= Proposed interstate water pipelines to California =

Proposed interstate water pipelines to California include interbasin transfer projects to divert water from other Western states and provinces, including Oregon, Washington, Alaska and British Columbia.

A Canadian entrepreneur's plan published in 1991 diverted water from eastern British Columbia to the Columbia River, then envisioned a 300-mile pipeline from the river through Oregon to a reservoir near Alturas, California.

The former governor of Alaska, Walter J. Hickel, proposed a water pipeline from his state to California in 1991, which was quickly criticized for being too expensive, environmentally problematic, and "too far-out". The Office of Technology Assessment (OTA) published a report in 1992 considering an implementation of the plan using a subsea pipeline running down the Pacific coast between the two states.
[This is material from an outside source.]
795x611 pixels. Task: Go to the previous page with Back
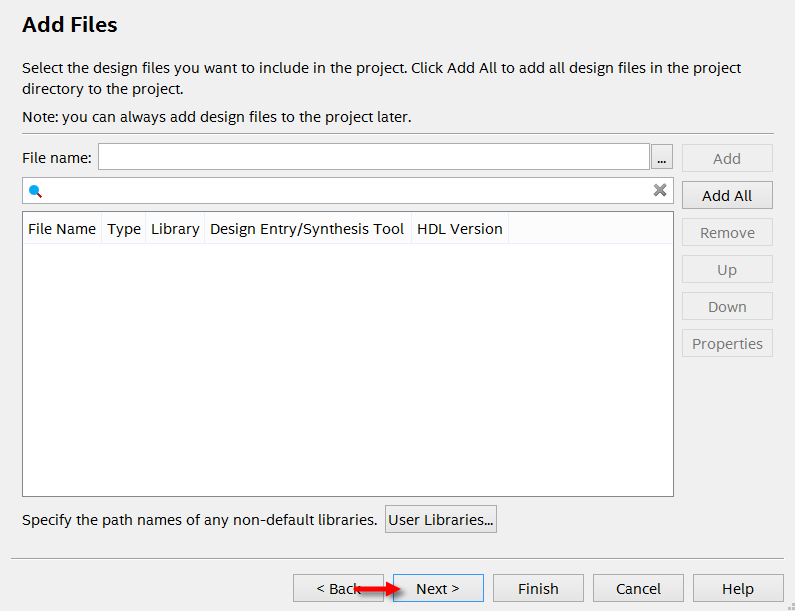pyautogui.click(x=338, y=588)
The OTA plan concluded that conservation, water banking, and changing water pricing schemes would be more cost effective than building the pipeline.

A 2012 Bureau of Reclamation study investigated schemes to bring water to California using an undersea pipeline from the mouth of the Columbia River on the Oregon–Washington border, importing icebergs, and using conventional seagoing tankers.

The 2015 California drought brought pipeline proposals back to the public consciousness, abetted by celebrities Rush Limbaugh and William Shatner, the latter proposing a Kickstarter campaign to raise $30 billion to fund such a pipeline from Washington state.

As of 2013, there were no interstate water pipelines to California.